◆ Рабочее задание 1 ◆
Ответьте на вопросы по отрывку о греческой комедии.
(a) Какие две поздние комедии Аристофана названы в отрывке?
(b) В каких годах были обнаружены тексты Менандра?
(c) В каком году до н. э. македоняне одержали военную победу над афинянами и фиванцами?
◆ Рабочее задание 2 ◆
Выведите без изменений фрагмент отрывка о греческой комедии от слов «При Менандре (342–292» до слов «этой новой действительности.» включительно.

◆ Отрывок ◆
┄┄┄┄┄┄┄┄┄┄┄┄┄┄┄┄┄┄┄┄
О том, как развивалась греческая драматургия непосредственно после Аристофана, мы мало что знаем. Кроме имен шести десятков авторов, от так называемой среднеаттической комедии ничего не осталось. Судить о ней мы можем лишь умозрительно, по последним аристофановским комедиям («Женщины в народном собрании» и «Плутос»), где среди героев нет конкретных политических фигур, где публицистические парабасы отсутствуют и где хор почти не участвует в действии. Перед нами пробел протяженностью почти в столетие, и если бы не счастливые находки XX века, — в 1905 и 1956 годах были обнаружены тексты Менандра, — пробел в нашем знании античной драмы оказался бы еще больше и насчет следующего, так называемого новоаттического этапа в развитии комедии нам тоже только и оставалось бы строить догадки.

При Менандре (342–292 гг. до н. э.) Афины уже не главенствовали в Греции. После военной победы македонян над афинянами и фиванцами в 338 году до н. э. эта роль прочно закрепилась за Македонией, и по мере расширения державы Александра Афины становились все более провинциальным городом, хотя и долго еще пользовались славой в античном мире, как неостывший очаг культуры. Жизнь здесь текла теперь без политических бурь, гражданские чувства заглохли, людей уже не связывала, как прежде, их принадлежность к одному городу-государству, человеческая разобщенность усилилась, и круг интересов афинянина замыкался теперь, как правило, личными, семейными, бытовыми заботами и делами. Новая аттическая комедия все это отразила, больше того, она сама была порождением этой новой действительности.
┄┄┄┄┄┄┄┄┄┄┄┄┄┄┄┄┄┄┄┄
◆ Записанные данные ◆
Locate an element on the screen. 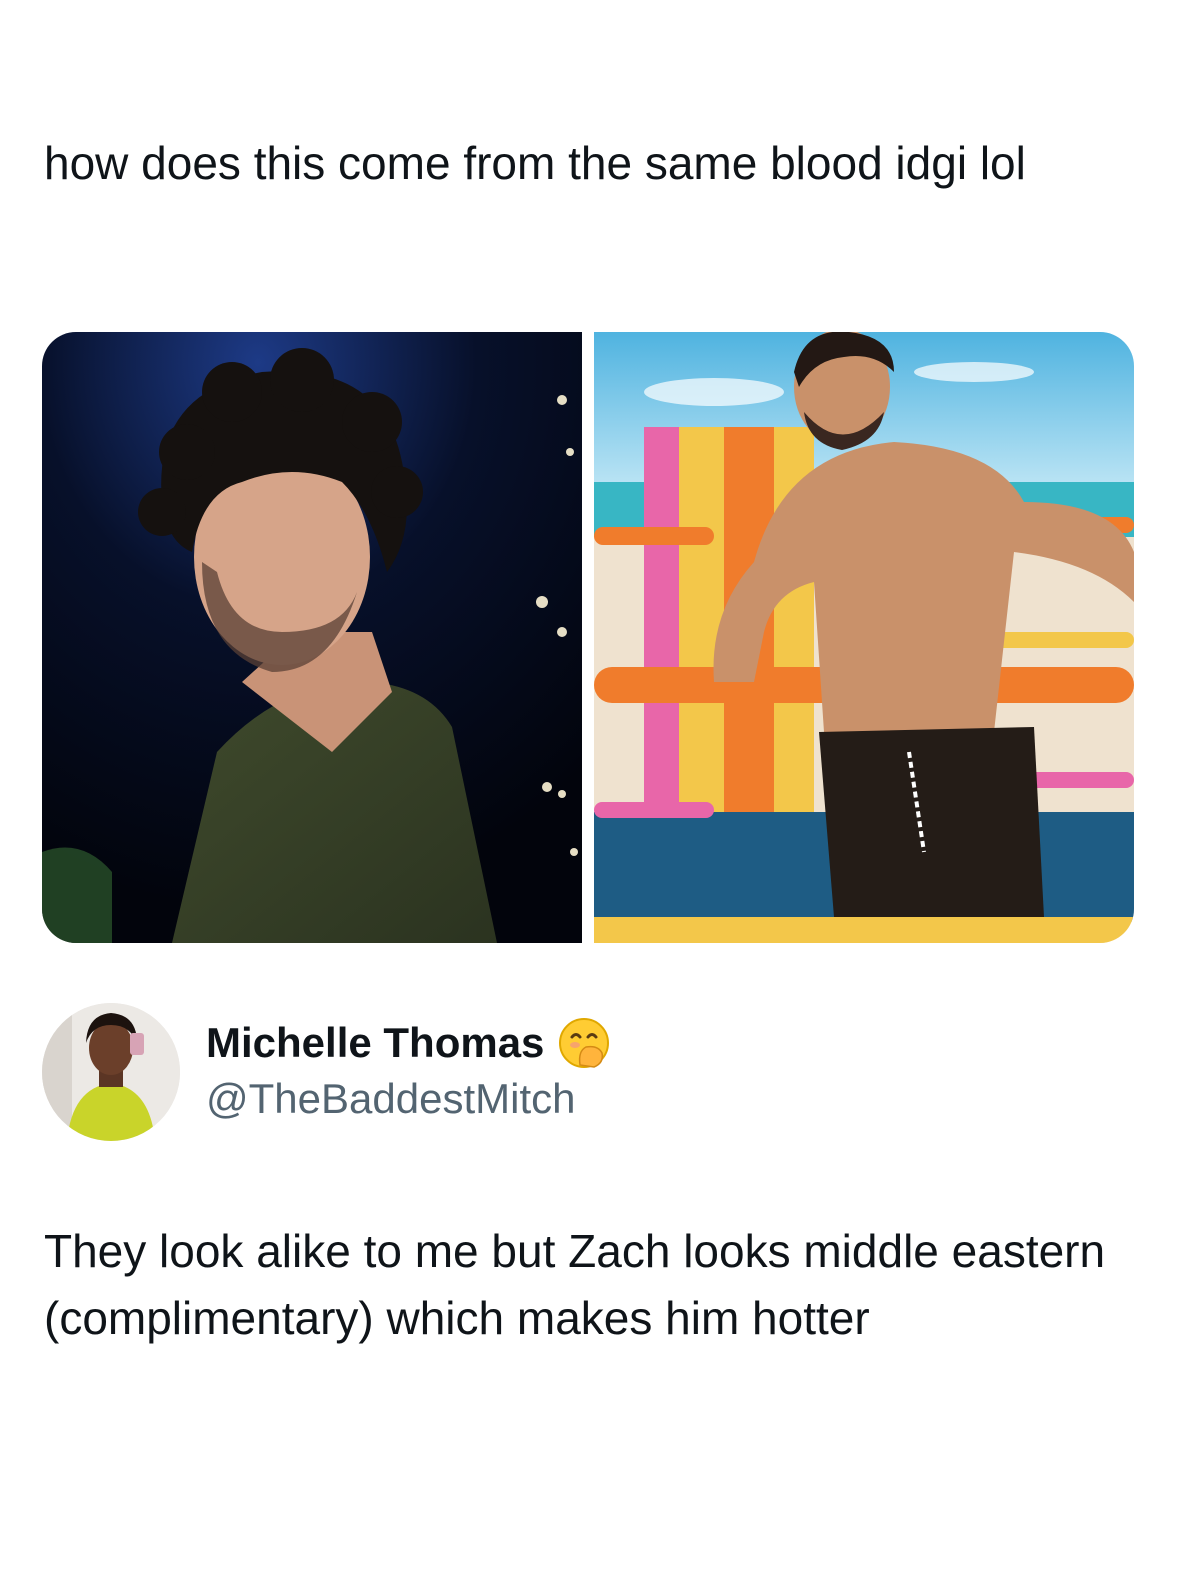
┄┄┄┄┄┄┄┄┄┄┄┄┄┄┄┄┄┄┄┄
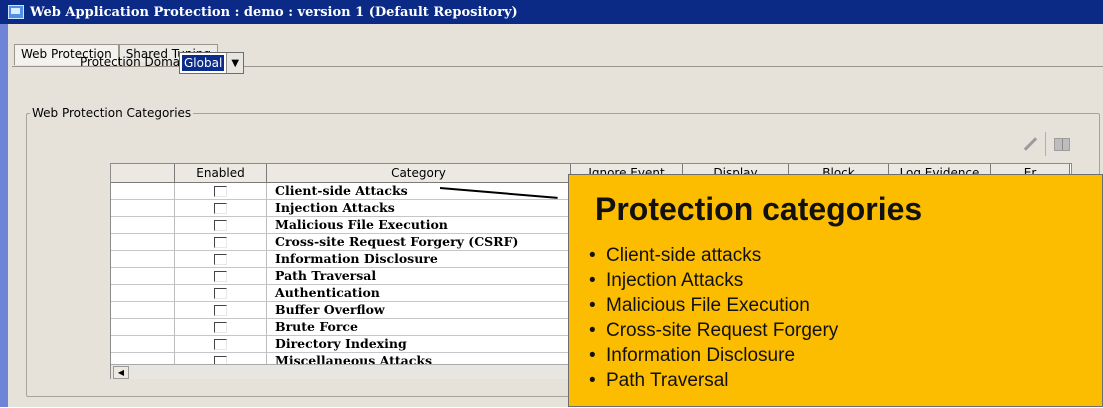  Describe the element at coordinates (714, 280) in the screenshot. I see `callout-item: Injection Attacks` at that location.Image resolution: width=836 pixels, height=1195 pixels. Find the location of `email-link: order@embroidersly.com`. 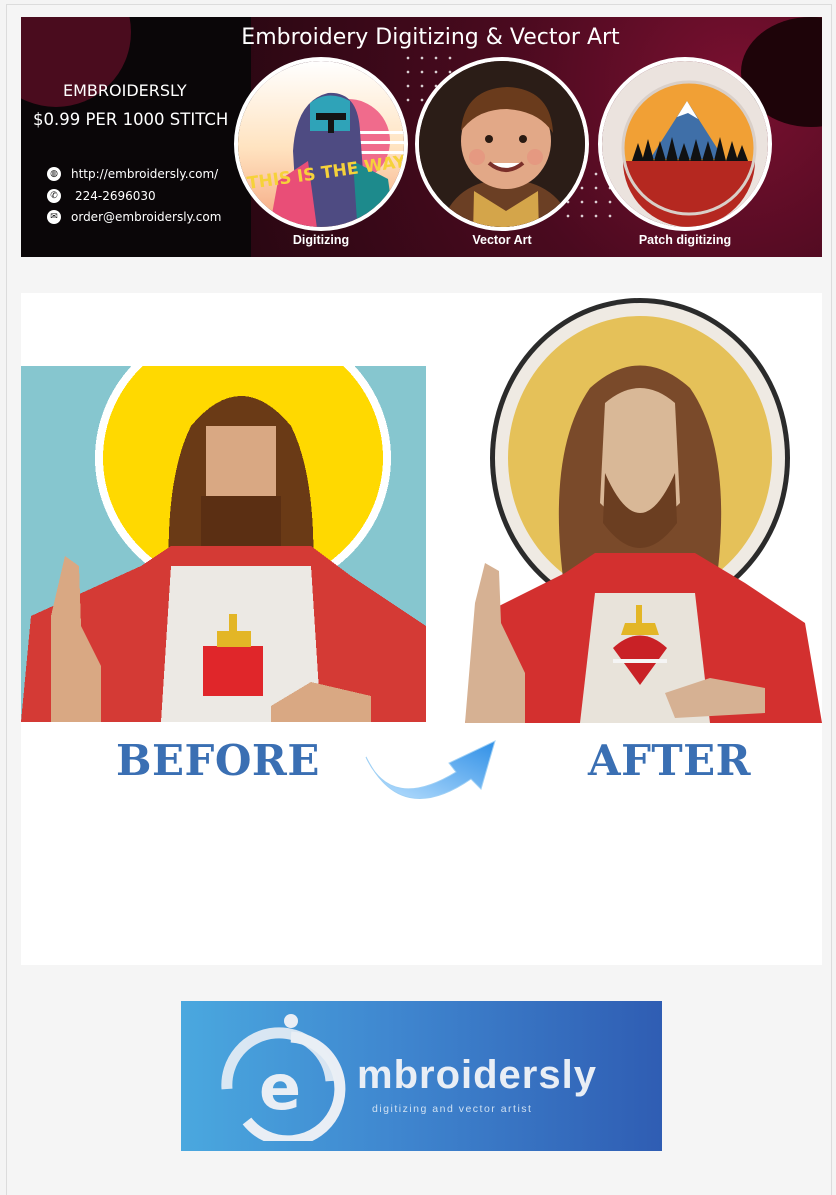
┄┄┄┄┄┄┄┄┄┄┄┄┄┄┄┄┄┄┄┄
◆ Решение 1 ◆
(a) «Женщины в народном собрании» и «Плутос».
(b) В 1905 и 1956 годах.
(c) В 338 году до н. э.

◆ Решение 2 ◆
При Менандре (342–292 гг. до н. э.) Афины уже не главенствовали в Греции. После военной победы македонян над афинянами и фиванцами в 338 году до н. э. эта роль прочно закрепилась за Македонией, и по мере расширения державы Александра Афины становились все более провинциальным городом, хотя и долго еще пользовались славой в античном мире, как неостывший очаг культуры. Жизнь здесь текла теперь без политических бурь, гражданские чувства заглохли, людей уже не связывала, как прежде, их принадлежность к одному городу-государству, человеческая разобщенность усилилась, и круг интересов афинянина замыкался теперь, как правило, личными, семейными, бытовыми заботами и делами. Новая аттическая комедия все это отразила, больше того, она сама была порождением этой новой действительности.